小练习:
照录下方关于蒋介石与联合国席位的文段，从“故而因退出联合国一案,指责蒋”开始，到“尼克森也有相同的意愿与能力。”结束。

文档片段:
故而因退出联合国一案,指责蒋坚持汉贼不两立而退出联合国,这见解仅对了一半,指控蒋对美方的“两个中国”政策妥协,亦仅对了一半,说穿了,支持者们的两种对立主张,让蒋介石不得不折衷处理“联合国攻防”,以致以上两种说法,都不全对,也不全错。
鹰派宁可退联而坚持不两立,鸽派宁可留得青山有柴烧,而坚持两立,不能说哪一方是错,两造只是对“中华民国”之立场与前途,有不同的解方。对蒋而言,坚持中国法统重要,留在联合国亦重要,问题在于,若两者不能兼得,哪一种较能操之在我?
答案很清楚,前者尚在蒋与台湾的能力范围内,后者则完全得靠美国支撑。
在9月4日《与美为敌痛苦,与美为友更糟,1971年蒋介石捍卫联合国安理会席位始末》一文中说过,暗中接受美方的“双重代表案”,乃蒋在美国变心下的最后一搏,以“权宜策略”视之,较符合蒋当时的处境。而只要北京坚拒“双重代表案”,“中华民国”或许能技术性拖延退联的时间,但是,这盼望几乎完全取决于尼克森也有相同的意愿与能力。
结果显示,尼克松既无意愿,也无能力既保台北的联合国席位,同时也让北京入联。根据史料显示,这一点,蒋介石在1969年就已有觉悟,但尚存一丝希望。而台美两方的外交系统,则花了许多时间与资源在磋商有关议程的技术性问题,糟糕的是,连原则性问题都难有一致的共识。

数据记录:
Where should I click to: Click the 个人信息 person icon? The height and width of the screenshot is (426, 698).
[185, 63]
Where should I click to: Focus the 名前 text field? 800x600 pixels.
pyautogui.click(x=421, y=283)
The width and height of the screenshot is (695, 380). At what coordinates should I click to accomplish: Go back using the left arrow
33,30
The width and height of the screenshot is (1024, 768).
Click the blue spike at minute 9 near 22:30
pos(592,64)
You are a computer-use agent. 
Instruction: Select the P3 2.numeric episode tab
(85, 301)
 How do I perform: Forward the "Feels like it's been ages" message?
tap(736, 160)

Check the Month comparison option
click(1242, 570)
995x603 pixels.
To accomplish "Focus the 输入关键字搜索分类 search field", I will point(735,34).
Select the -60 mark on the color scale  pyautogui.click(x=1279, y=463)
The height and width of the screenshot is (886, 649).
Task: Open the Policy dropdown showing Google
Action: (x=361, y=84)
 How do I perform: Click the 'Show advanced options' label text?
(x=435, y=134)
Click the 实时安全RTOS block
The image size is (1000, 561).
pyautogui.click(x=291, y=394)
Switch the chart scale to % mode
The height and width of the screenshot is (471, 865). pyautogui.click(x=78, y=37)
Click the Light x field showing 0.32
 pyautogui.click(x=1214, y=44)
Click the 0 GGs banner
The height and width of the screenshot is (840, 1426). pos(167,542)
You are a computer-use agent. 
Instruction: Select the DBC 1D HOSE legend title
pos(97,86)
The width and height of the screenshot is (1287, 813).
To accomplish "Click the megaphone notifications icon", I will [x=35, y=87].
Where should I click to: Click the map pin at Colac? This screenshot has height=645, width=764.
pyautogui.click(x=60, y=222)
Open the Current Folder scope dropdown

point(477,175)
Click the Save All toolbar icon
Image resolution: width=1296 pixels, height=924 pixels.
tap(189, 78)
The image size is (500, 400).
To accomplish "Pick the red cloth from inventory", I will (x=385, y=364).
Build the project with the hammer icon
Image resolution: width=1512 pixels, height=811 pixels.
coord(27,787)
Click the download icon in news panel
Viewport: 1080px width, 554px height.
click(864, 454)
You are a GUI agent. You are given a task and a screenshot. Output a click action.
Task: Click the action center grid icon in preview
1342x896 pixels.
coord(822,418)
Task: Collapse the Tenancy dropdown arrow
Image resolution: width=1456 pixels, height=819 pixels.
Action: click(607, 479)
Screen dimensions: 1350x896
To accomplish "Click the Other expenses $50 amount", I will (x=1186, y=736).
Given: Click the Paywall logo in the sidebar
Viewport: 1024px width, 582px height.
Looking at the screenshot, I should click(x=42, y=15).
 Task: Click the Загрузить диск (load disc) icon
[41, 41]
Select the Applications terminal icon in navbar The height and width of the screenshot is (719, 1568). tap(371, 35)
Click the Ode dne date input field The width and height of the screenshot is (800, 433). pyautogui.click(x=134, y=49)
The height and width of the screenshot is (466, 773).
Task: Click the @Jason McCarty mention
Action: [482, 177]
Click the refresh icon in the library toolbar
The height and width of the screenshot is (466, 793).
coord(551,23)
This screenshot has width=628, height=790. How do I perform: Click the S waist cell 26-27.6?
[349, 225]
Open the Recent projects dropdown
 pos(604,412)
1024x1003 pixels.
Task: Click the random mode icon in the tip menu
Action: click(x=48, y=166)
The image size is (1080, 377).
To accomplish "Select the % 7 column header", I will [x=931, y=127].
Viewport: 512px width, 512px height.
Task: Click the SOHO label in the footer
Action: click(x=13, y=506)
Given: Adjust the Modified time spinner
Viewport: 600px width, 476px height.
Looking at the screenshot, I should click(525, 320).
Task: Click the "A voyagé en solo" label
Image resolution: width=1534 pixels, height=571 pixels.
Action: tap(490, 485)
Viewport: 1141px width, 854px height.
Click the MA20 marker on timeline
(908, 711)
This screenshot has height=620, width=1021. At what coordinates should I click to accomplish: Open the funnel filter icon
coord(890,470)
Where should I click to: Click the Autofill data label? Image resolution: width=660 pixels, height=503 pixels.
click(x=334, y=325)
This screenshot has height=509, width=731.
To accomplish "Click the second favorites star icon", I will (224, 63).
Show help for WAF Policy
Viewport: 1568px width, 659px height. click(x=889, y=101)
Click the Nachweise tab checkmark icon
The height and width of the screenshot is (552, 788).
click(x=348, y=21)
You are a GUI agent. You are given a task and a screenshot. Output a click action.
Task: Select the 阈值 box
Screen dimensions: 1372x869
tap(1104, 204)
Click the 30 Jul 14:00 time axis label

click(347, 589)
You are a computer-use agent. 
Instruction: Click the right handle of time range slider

本题解答:
故而因退出联合国一案,指责蒋坚持汉贼不两立而退出联合国,这见解仅对了一半,指控蒋对美方的“两个中国”政策妥协,亦仅对了一半,说穿了,支持者们的两种对立主张,让蒋介石不得不折衷处理“联合国攻防”,以致以上两种说法,都不全对,也不全错。
鹰派宁可退联而坚持不两立,鸽派宁可留得青山有柴烧,而坚持两立,不能说哪一方是错,两造只是对“中华民国”之立场与前途,有不同的解方。对蒋而言,坚持中国法统重要,留在联合国亦重要,问题在于,若两者不能兼得,哪一种较能操之在我?
答案很清楚,前者尚在蒋与台湾的能力范围内,后者则完全得靠美国支撑。
在9月4日《与美为敌痛苦,与美为友更糟,1971年蒋介石捍卫联合国安理会席位始末》一文中说过,暗中接受美方的“双重代表案”,乃蒋在美国变心下的最后一搏,以“权宜策略”视之,较符合蒋当时的处境。而只要北京坚拒“双重代表案”,“中华民国”或许能技术性拖延退联的时间,但是,这盼望几乎完全取决于尼克森也有相同的意愿与能力。